A Study of "Always"


     For one to affirm their belief in the inspiration of the scriptures is not always good enough. I say this in view of the various types of so called inspiration man has concocted. First, the scriptures are indeed "inspired of God" or better worded, "God breathed" (2 Thes. 3: 16, 17). Involved in biblical inspiration is word inspiration or, stated another way, plenary inspiration (cp. I Cor. 2: 13). In reality, the Holy Spirit inerrantly supplied the very words used by the various writers of the Bible. Such a truth is fascinating, one reason for the fascination being that the Spirit himself carefully selected the exact word or words to accurately convey the mind and will of God to man. Hence, philology or word study is a valuable science.

     One word used by the Spirit is the word "always." In actuality, there are about four different Greek words rendered "always"(in the case of the New Testament). These words have a collective meaning of: "through all;" "ever;" "every season;" "in every way;" "perpetually"; and "incessantly" (cp. Vine’s Expository Dictionary of New Testament Words). As one would expect, the idea and concept of time is often present in "always." The historian used the Greek expression dia pantos, literally translated "through all time" to describe the prayerfulness of Cornelius (Acts 10: 2). Jesus said he would be with his disciples pasas tas hemeras or "all the days" (Matt. 28: 20).

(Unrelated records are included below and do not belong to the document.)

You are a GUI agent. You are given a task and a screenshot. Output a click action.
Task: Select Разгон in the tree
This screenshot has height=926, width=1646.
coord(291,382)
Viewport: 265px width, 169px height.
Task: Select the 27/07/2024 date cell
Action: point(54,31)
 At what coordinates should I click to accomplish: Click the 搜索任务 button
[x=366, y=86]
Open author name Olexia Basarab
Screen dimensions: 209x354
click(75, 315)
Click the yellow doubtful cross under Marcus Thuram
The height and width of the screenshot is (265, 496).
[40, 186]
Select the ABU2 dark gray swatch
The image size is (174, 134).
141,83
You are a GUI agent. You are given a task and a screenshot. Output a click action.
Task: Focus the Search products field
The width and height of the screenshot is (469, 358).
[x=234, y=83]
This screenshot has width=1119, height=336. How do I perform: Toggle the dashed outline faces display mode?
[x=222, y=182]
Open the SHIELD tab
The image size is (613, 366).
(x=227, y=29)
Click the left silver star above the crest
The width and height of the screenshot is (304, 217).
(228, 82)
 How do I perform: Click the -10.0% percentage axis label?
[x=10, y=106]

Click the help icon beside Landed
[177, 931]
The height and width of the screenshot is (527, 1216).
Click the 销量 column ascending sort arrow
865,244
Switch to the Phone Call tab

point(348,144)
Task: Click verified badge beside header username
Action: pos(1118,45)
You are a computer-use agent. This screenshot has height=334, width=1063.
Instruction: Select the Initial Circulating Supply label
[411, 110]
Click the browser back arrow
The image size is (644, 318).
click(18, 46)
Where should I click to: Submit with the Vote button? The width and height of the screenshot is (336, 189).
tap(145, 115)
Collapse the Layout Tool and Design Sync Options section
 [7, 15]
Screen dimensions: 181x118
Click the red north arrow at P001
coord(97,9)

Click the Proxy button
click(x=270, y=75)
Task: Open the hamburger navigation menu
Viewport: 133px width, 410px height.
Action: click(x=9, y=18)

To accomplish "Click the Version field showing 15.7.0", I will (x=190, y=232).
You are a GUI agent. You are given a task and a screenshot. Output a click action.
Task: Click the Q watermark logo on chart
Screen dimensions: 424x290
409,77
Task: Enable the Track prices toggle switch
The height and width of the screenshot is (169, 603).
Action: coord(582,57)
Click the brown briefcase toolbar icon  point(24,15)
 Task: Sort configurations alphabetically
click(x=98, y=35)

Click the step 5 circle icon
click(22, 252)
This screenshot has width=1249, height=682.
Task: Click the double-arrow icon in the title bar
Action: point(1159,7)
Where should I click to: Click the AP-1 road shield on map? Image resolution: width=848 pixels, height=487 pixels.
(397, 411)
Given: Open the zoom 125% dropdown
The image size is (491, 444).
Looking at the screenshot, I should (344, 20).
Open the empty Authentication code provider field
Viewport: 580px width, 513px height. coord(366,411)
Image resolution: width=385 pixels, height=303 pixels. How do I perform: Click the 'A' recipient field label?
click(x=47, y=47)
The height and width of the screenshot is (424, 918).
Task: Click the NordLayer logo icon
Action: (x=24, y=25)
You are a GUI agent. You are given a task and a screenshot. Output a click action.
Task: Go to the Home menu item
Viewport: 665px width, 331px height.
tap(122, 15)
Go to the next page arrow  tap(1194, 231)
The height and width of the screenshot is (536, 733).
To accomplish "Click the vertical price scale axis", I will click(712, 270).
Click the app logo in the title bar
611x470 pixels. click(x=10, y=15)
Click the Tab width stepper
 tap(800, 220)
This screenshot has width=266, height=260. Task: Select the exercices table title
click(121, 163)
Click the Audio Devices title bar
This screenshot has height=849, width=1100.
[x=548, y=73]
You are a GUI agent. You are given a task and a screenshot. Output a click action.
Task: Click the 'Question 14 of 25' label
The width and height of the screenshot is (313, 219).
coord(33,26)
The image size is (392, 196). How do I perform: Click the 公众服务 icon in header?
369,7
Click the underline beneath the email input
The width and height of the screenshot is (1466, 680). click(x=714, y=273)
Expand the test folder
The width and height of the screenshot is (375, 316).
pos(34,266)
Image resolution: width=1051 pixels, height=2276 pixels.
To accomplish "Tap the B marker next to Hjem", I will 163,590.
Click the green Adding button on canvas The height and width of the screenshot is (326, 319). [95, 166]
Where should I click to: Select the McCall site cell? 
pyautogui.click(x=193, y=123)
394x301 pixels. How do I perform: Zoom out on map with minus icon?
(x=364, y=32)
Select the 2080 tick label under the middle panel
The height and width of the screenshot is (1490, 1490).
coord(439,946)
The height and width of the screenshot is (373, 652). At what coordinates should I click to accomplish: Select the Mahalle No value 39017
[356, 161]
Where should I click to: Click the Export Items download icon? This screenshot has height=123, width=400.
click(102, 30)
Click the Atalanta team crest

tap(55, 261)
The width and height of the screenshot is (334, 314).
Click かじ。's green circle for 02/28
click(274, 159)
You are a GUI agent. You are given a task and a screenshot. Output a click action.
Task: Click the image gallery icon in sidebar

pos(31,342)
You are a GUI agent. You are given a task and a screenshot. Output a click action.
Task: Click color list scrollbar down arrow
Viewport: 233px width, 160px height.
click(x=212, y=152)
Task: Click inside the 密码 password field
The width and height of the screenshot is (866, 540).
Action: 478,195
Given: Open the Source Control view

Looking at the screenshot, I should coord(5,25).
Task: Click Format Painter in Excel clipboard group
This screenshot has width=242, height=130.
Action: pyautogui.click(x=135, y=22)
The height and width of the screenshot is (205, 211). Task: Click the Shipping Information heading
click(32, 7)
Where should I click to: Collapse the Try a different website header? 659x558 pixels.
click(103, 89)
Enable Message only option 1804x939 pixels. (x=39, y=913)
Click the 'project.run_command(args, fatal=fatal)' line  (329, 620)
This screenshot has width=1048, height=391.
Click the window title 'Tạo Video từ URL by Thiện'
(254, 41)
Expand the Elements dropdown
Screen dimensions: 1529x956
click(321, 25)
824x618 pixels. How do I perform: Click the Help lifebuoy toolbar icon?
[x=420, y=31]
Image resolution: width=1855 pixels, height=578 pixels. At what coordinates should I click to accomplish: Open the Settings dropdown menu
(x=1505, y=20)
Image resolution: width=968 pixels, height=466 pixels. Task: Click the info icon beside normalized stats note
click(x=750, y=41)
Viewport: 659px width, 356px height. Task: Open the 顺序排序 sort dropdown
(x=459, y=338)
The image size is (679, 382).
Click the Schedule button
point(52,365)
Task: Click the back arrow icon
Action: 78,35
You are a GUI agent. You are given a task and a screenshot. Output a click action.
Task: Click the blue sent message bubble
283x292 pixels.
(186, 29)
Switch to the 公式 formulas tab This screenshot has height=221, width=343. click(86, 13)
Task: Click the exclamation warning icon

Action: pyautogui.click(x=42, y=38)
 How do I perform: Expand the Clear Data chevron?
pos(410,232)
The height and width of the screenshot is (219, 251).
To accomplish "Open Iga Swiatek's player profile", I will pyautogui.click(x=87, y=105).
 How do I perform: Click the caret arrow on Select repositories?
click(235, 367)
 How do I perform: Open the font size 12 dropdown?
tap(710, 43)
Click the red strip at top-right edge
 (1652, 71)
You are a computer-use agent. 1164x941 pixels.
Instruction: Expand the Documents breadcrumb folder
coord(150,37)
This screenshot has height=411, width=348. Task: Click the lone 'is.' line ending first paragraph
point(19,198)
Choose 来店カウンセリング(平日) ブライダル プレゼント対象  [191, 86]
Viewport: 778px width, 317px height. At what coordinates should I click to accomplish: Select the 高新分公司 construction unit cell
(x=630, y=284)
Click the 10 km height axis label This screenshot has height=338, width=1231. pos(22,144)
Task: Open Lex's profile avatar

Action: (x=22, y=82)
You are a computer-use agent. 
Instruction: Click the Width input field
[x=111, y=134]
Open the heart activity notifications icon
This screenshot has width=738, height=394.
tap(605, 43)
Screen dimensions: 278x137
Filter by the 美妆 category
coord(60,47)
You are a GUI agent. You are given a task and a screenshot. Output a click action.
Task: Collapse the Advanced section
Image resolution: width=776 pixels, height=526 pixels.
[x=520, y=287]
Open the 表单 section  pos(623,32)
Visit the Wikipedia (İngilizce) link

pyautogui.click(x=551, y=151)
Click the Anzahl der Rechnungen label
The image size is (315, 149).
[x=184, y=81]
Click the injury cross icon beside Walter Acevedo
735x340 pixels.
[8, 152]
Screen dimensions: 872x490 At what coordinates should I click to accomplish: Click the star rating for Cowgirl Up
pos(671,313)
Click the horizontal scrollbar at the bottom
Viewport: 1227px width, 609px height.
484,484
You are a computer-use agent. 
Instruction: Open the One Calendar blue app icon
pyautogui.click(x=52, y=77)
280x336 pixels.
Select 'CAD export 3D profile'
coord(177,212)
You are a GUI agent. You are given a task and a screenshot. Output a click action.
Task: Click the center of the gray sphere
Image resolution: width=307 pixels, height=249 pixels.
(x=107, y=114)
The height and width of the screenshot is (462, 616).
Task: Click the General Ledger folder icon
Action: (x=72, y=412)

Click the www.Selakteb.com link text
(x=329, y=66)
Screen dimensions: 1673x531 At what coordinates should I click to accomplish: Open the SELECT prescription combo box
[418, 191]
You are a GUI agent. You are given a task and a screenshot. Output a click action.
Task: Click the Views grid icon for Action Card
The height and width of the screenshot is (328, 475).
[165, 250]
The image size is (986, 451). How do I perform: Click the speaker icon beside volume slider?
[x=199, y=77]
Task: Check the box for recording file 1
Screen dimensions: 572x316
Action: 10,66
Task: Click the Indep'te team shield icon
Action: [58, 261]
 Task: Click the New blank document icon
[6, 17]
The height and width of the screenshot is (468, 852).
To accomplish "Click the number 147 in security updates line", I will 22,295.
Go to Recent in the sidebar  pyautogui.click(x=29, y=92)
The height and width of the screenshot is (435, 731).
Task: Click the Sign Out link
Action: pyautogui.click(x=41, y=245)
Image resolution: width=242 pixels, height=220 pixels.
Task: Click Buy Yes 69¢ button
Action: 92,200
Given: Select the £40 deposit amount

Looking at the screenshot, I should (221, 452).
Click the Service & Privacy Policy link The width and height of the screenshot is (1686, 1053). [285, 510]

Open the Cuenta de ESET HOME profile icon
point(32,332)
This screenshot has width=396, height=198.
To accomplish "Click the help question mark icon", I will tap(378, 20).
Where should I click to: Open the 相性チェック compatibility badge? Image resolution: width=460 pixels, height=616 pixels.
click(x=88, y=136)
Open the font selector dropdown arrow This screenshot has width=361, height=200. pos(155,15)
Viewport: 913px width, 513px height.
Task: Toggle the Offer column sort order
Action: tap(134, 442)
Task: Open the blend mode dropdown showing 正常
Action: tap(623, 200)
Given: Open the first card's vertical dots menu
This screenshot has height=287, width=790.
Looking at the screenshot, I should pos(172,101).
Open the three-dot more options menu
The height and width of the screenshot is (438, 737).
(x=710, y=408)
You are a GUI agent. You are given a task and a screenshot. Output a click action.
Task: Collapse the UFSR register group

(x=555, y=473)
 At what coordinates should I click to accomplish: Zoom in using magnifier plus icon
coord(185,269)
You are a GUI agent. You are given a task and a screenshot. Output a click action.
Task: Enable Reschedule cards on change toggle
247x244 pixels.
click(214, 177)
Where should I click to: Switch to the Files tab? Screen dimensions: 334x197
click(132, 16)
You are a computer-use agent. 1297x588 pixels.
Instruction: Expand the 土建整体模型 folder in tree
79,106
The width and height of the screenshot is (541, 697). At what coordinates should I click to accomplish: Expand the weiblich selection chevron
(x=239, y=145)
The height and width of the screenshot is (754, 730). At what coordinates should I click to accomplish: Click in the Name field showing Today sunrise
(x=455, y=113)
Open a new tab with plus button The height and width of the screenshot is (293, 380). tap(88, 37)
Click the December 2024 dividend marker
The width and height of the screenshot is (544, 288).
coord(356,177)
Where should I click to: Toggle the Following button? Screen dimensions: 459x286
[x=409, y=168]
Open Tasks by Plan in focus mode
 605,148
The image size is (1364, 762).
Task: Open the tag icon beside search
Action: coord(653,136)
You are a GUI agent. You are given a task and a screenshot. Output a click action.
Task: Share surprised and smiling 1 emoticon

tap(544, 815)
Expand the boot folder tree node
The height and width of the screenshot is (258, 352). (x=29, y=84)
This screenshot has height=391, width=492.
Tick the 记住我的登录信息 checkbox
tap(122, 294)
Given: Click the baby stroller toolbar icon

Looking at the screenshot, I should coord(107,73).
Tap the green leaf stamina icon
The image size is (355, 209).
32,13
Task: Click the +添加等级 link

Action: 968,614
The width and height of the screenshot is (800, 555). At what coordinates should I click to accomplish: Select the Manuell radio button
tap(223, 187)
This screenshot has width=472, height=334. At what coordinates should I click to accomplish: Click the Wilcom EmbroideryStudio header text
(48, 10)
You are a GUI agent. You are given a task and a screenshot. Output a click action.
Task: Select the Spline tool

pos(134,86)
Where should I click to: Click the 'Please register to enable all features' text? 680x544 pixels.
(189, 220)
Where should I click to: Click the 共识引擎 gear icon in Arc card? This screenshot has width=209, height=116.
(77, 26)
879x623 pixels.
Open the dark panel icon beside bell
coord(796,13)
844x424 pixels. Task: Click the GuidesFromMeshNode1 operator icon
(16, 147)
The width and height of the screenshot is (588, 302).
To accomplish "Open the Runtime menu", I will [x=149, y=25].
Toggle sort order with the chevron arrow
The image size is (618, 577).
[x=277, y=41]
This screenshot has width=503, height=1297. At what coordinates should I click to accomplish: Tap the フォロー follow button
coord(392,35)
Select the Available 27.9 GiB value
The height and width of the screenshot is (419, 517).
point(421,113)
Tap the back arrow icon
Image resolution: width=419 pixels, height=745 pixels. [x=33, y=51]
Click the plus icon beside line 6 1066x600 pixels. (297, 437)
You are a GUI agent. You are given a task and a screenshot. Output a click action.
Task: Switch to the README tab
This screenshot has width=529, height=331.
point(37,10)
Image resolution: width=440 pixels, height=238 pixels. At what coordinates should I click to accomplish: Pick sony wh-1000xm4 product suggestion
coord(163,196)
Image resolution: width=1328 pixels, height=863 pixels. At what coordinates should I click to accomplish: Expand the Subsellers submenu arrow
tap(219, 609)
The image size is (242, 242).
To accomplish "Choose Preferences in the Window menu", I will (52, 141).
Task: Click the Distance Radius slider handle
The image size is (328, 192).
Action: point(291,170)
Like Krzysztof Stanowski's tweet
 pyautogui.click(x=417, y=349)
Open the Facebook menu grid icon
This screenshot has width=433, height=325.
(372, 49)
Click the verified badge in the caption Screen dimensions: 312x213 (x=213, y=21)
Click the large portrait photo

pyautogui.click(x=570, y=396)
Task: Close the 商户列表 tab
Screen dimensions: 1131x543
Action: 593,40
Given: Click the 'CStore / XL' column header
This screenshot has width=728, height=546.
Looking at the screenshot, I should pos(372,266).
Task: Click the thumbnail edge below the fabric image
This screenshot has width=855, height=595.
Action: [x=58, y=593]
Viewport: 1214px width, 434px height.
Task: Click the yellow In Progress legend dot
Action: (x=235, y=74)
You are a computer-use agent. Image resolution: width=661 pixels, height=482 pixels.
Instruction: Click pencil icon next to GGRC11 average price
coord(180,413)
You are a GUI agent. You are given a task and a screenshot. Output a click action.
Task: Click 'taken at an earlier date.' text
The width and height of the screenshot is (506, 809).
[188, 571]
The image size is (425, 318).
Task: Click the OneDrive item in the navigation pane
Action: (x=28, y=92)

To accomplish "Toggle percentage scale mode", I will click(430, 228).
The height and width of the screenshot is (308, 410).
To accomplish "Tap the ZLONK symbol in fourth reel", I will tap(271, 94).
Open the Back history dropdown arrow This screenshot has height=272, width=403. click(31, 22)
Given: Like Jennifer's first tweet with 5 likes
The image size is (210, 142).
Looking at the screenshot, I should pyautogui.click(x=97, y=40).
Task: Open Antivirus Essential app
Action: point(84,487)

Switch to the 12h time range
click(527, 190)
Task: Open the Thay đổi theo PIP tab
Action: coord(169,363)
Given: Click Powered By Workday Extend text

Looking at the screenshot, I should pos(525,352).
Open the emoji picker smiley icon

     "Always" may describe a condition that ought to be as opposed to one that ought not be. Hence, Jesus said men ought "always" to pray and not to faint (Luke 18: 1). Notice that in this use of "always," there is understood exclusivity, you cannot have constancy in prayer and at the same time, fainting. "Always" is observed in scripture being used for conditions in a both comparative and gradational circumstance. Paul said the Philippians had "always" obeyed, not just in his presence, but much more in his absence (Phili. 2: 12). "Always" is also used to designate a circumstance as distinct from a matter that shall not always be. Jesus said there will "always" be poor on earth, but he would not remain (Matt. 26: 11).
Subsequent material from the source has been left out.